Requirement: Nothing in the data should be left out or altered when it is retyped.

Data shown:
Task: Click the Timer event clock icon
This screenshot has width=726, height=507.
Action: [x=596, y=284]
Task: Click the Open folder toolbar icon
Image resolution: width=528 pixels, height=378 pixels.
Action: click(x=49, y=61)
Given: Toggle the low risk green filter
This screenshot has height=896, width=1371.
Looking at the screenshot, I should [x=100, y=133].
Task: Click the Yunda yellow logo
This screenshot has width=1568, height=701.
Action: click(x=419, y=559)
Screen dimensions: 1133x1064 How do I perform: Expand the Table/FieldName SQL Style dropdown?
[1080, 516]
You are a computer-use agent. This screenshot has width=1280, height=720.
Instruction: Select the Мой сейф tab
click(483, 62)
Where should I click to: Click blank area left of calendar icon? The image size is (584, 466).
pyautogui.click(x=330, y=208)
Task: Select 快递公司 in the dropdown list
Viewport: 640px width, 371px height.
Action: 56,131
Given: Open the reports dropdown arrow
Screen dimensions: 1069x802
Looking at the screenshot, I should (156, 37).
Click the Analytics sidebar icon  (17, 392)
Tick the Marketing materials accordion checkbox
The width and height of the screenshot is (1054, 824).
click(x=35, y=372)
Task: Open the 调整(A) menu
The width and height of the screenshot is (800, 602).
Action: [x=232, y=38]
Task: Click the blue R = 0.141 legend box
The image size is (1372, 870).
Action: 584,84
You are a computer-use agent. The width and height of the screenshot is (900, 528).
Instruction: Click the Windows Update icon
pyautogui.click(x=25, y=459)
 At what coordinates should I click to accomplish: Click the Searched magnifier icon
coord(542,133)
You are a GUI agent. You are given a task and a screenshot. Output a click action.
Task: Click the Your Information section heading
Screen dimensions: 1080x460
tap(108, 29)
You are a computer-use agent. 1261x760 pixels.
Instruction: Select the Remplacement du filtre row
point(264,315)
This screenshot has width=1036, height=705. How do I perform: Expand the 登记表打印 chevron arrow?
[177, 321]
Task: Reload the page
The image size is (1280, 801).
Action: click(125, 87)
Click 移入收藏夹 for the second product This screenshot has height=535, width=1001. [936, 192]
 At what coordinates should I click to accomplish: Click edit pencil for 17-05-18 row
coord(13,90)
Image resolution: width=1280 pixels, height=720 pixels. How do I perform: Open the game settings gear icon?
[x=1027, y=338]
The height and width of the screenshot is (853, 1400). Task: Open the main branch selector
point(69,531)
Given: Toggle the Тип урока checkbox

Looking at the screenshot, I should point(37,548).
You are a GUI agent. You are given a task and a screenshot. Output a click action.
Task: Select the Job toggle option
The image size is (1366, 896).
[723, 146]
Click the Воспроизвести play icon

Response below:
Task: Click the Timer event clock icon
This screenshot has width=726, height=507.
Action: [x=596, y=284]
Task: Click the Open folder toolbar icon
Image resolution: width=528 pixels, height=378 pixels.
Action: click(x=49, y=61)
Given: Toggle the low risk green filter
This screenshot has height=896, width=1371.
Looking at the screenshot, I should [x=100, y=133].
Task: Click the Yunda yellow logo
This screenshot has width=1568, height=701.
Action: click(x=419, y=559)
Screen dimensions: 1133x1064 How do I perform: Expand the Table/FieldName SQL Style dropdown?
[1080, 516]
You are a computer-use agent. This screenshot has width=1280, height=720.
Instruction: Select the Мой сейф tab
click(483, 62)
Where should I click to: Click blank area left of calendar icon? The image size is (584, 466).
pyautogui.click(x=330, y=208)
Task: Select 快递公司 in the dropdown list
Viewport: 640px width, 371px height.
Action: 56,131
Given: Open the reports dropdown arrow
Screen dimensions: 1069x802
Looking at the screenshot, I should (156, 37).
Click the Analytics sidebar icon  (17, 392)
Tick the Marketing materials accordion checkbox
The width and height of the screenshot is (1054, 824).
click(x=35, y=372)
Task: Open the 调整(A) menu
The width and height of the screenshot is (800, 602).
Action: [x=232, y=38]
Task: Click the blue R = 0.141 legend box
The image size is (1372, 870).
Action: 584,84
You are a computer-use agent. The width and height of the screenshot is (900, 528).
Instruction: Click the Windows Update icon
pyautogui.click(x=25, y=459)
 At what coordinates should I click to accomplish: Click the Searched magnifier icon
coord(542,133)
You are a GUI agent. You are given a task and a screenshot. Output a click action.
Task: Click the Your Information section heading
Screen dimensions: 1080x460
tap(108, 29)
You are a computer-use agent. 1261x760 pixels.
Instruction: Select the Remplacement du filtre row
point(264,315)
This screenshot has width=1036, height=705. How do I perform: Expand the 登记表打印 chevron arrow?
[177, 321]
Task: Reload the page
The image size is (1280, 801).
Action: click(125, 87)
Click 移入收藏夹 for the second product This screenshot has height=535, width=1001. [936, 192]
 At what coordinates should I click to accomplish: Click edit pencil for 17-05-18 row
coord(13,90)
Image resolution: width=1280 pixels, height=720 pixels. How do I perform: Open the game settings gear icon?
[x=1027, y=338]
The height and width of the screenshot is (853, 1400). Task: Open the main branch selector
point(69,531)
Given: Toggle the Тип урока checkbox

Looking at the screenshot, I should point(37,548).
You are a GUI agent. You are given a task and a screenshot. Output a click action.
Task: Select the Job toggle option
The image size is (1366, 896).
[723, 146]
Click the Воспроизвести play icon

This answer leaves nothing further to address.